Berufskrankheit bei Admins   :Rolling Eyes: 

----------

## oscarwild

Ich schlage mich gerade bei einem Kundenprojekt mit ähnlichen Problem herum...

@manuels: Master- und Slaveverhalten sind bei USB in Hardware gegossen, da nutzt der beste Treiber nichts. Es gibt übrigens aber auch USB-Controller, die sowohl Master- als auch Slave-Funktion konfiguriert werden können (einige PDAs besitzen solche, um als Slave am PC zu hängen, und als Master z.B an einem USB-Drucker).

 *manuels wrote:*   

> meinst du nicht, dass ich auf low-level direkt auf den port schreiben kann, ohne das usb-protokoll nutzen zu müssen? 

 

Man _kann_ an jedem beliebigen Portpin "von Hand" klimpern. Auf diese Art und Weise kann man theoretisch auch gleich versuchen, eine Ethernet-Schnittstelle zu emulieren. Es empfiehlt sich aber aufgrund CPU-Last nicht, wenn man mit mehr als ein paar KHz klimpern muss. Bei Bussystemen, die harte Timinganfoderungen besitzen, scheidet so ein Vorgehen spätestens dann aus, wenn ein vernünftiges Multitasking-OS verwendet werden soll.

Die Spezialkabel, die Dr. Nein schon erwähnt hatte, gibts für ca. 50 Euro (z.B. Belkin Host2Host-Kabel), und sind nicht ganz unproblematisch, vor allem wenn mehrere Betriebsysteme verwendet werden - einige laufen unter Linux nicht, einige laufen unter Linux spitzenmäßig (z.B. das besagte Belkin-Kabel), zicken dafür aber unter Windows herum... kommt also auch stark auf die Rechnerlandschaft an.

Alternative: Kauf Dir einfach zwei Blauzahn-USB-Sticks a 10 Euro   :Wink: 

----------

## manuels

<non-irony>

oscarwild:

ahh, das war ja mal eine kompetente antwort.

ich seh nun ein, dass es doch keinen sinn hat obwohl es möglich wäre...

danke!

</non-irony>

----------

## theche

wenn du vielleicht firewire hast kannst du die geräte ohne zusatzhardware (nur kabel ohne elektronik) zusammenstöpseln.

----------

## manuels

hmm feuerkabel & blauzahn sind viel zu "neu".

hab hier einen ca 6 jahre alten laptop und einen 4 jahre alten pc...  :Embarassed: 

(ja, ich muss mein auto wie fred feuerstein selber beschleunigen...   :Wink: 

----------

## theche

dann nullmodemkabel  :Smile:  ich hab soeins sogar noch rumfliegen, braucht man tatsächlich manchmal noch. allerdings ist meins seriell, macht also nicht so viel spaß.

----------

....

* AUFGABE A:
Tippe sämtliche Zeilen der nachfolgenden Auflistung wortgetreu ab und lass die Bilder dabei weg.

....

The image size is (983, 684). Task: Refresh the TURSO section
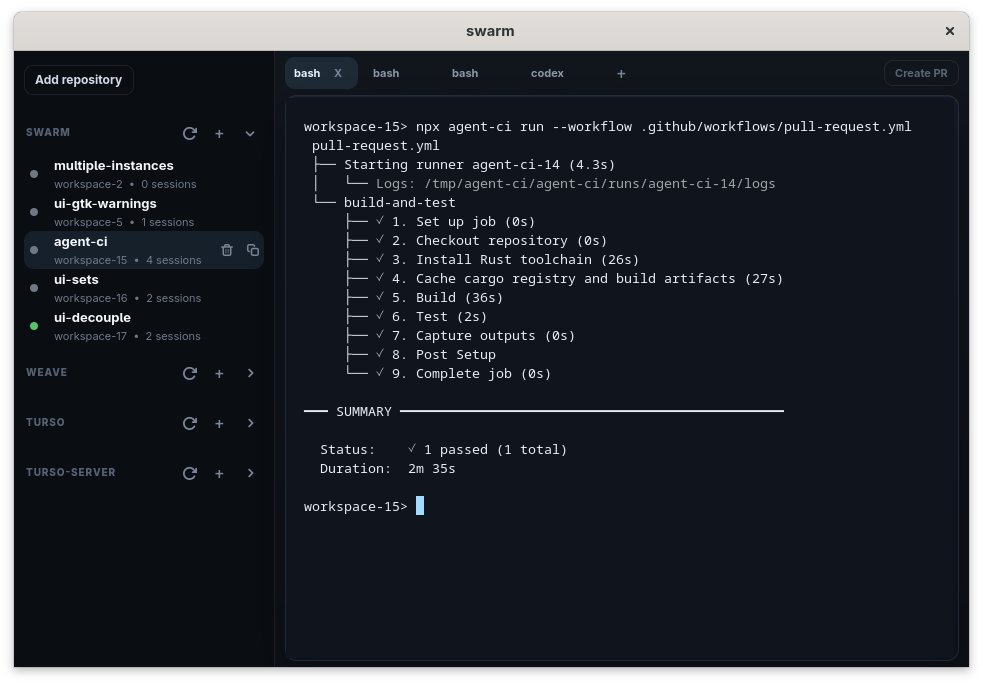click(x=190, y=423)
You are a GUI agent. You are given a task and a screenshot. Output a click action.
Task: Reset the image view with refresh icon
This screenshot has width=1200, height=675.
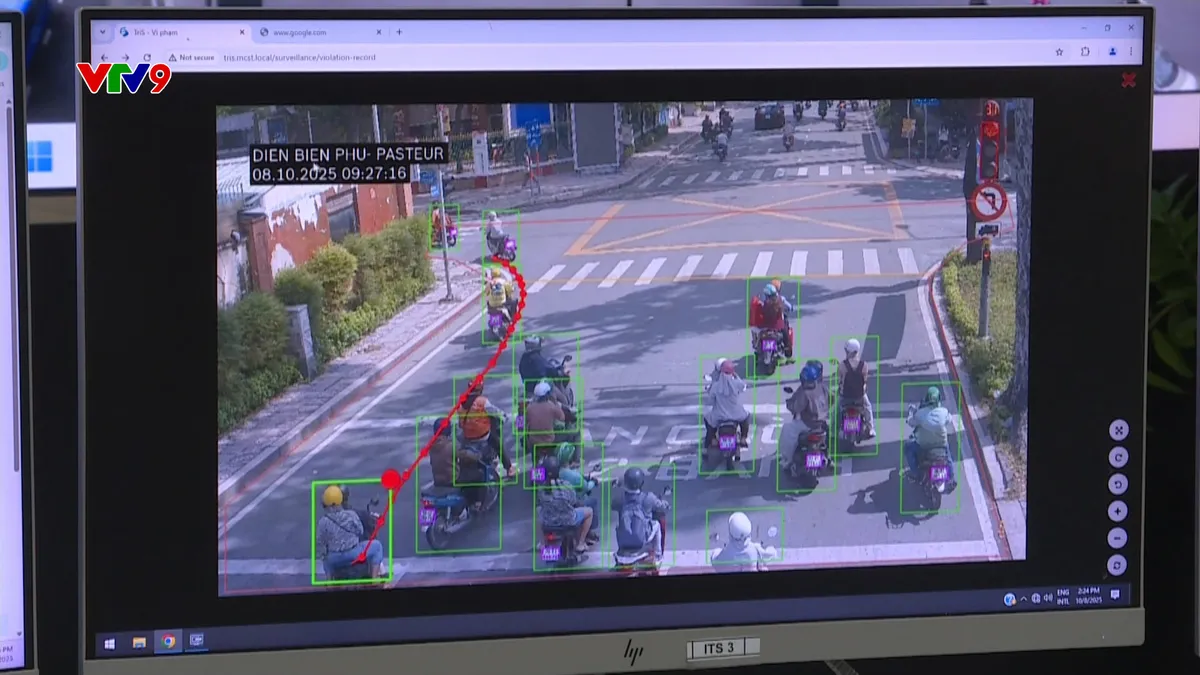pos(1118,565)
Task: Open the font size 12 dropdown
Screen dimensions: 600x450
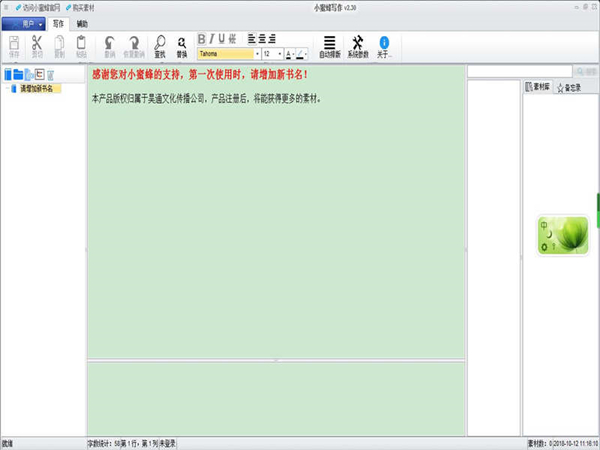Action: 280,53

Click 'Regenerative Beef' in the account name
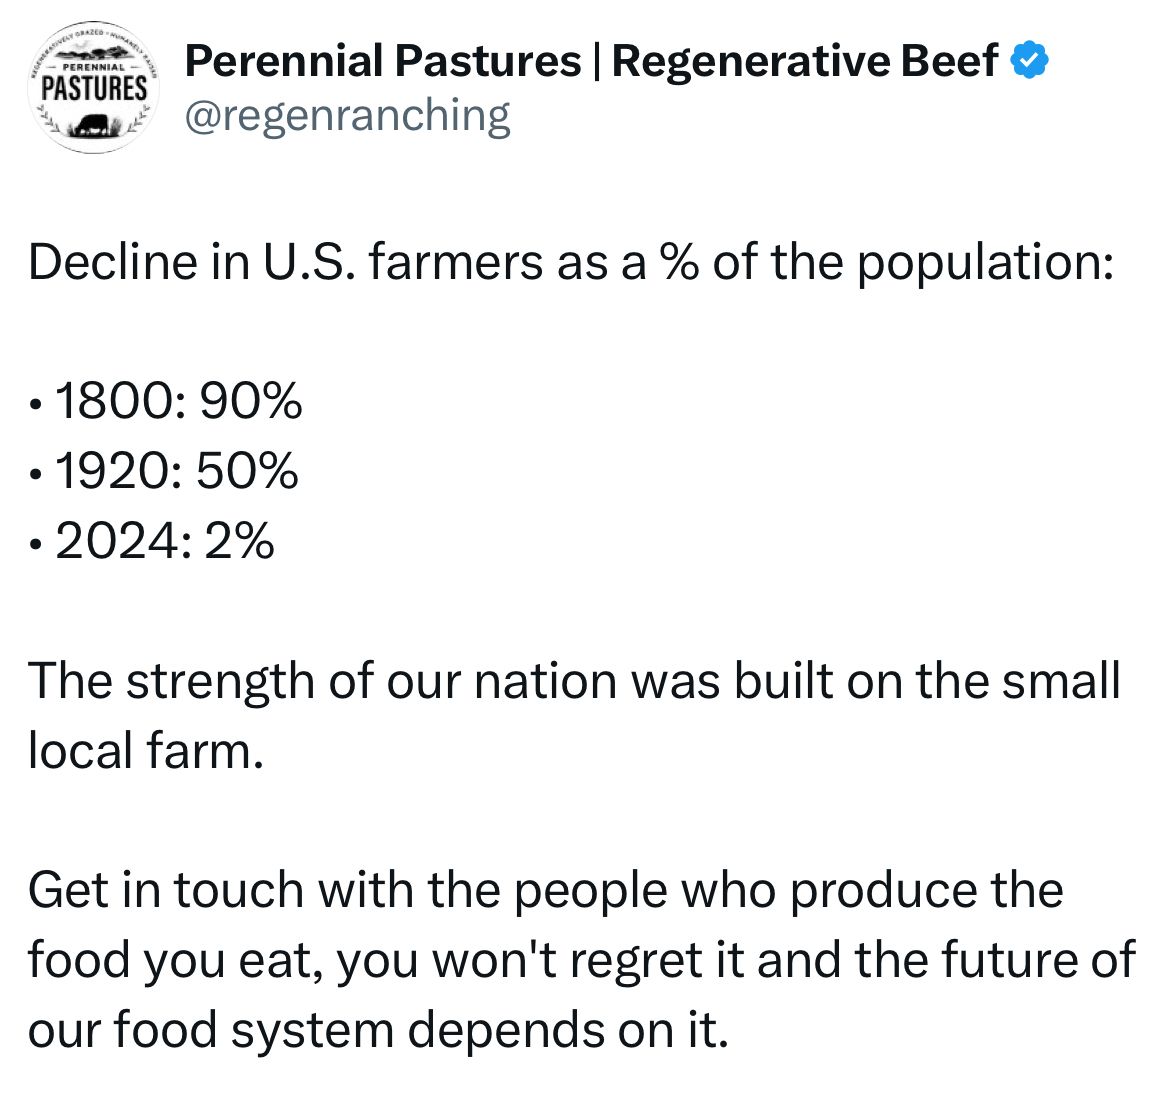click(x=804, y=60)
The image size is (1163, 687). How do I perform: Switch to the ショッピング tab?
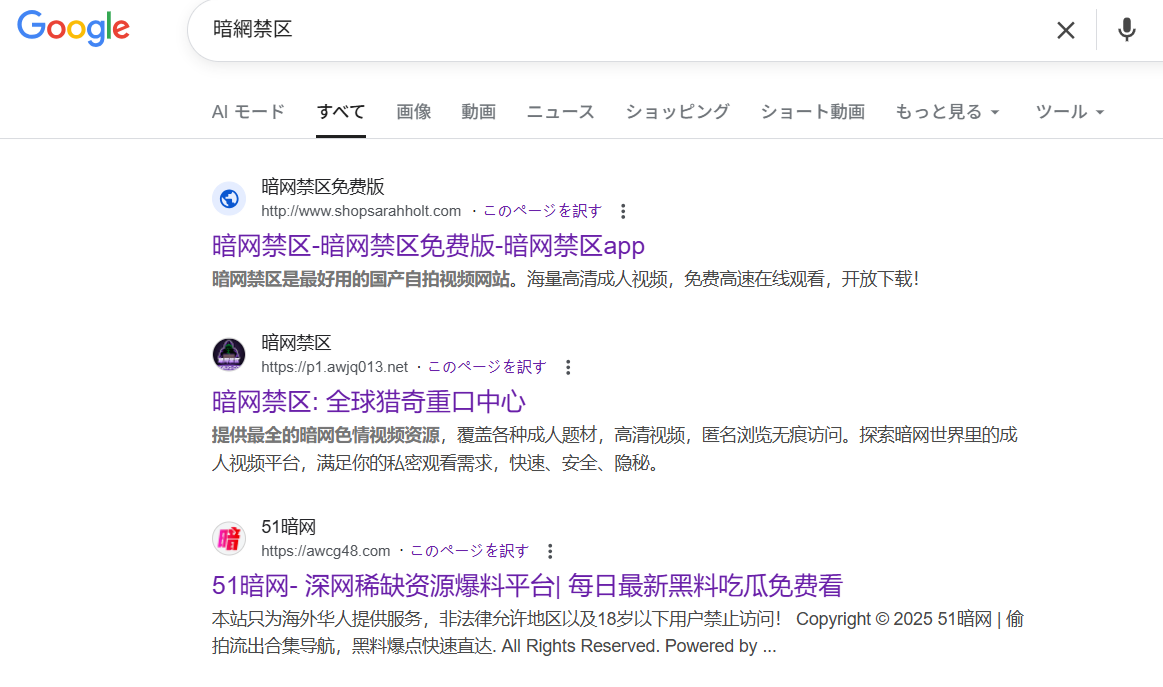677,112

....

* AUFGABE B:
Gib aus dem Forumsthread oben den Abschnitt zwischen „Berufskrankheit bei Admins“ und „an einem USB-Drucker).“, beide eingeschlossen, wortgetreu wieder.

* ANTWORT A:
The image size is (983, 684). Task: Refresh the TURSO section
click(x=190, y=423)
You are a GUI agent. You are given a task and a screenshot. Output a click action.
Task: Reset the image view with refresh icon
This screenshot has width=1200, height=675.
pos(1118,565)
Task: Open the font size 12 dropdown
Screen dimensions: 600x450
Action: 280,53

Click 'Regenerative Beef' in the account name
click(x=804, y=60)
The image size is (1163, 687). How do I perform: Switch to the ショッピング tab?
677,112

* ANTWORT B:
Berufskrankheit bei Admins   :Rolling Eyes: 

----------

## oscarwild

Ich schlage mich gerade bei einem Kundenprojekt mit ähnlichen Problem herum...

@manuels: Master- und Slaveverhalten sind bei USB in Hardware gegossen, da nutzt der beste Treiber nichts. Es gibt übrigens aber auch USB-Controller, die sowohl Master- als auch Slave-Funktion konfiguriert werden können (einige PDAs besitzen solche, um als Slave am PC zu hängen, und als Master z.B an einem USB-Drucker).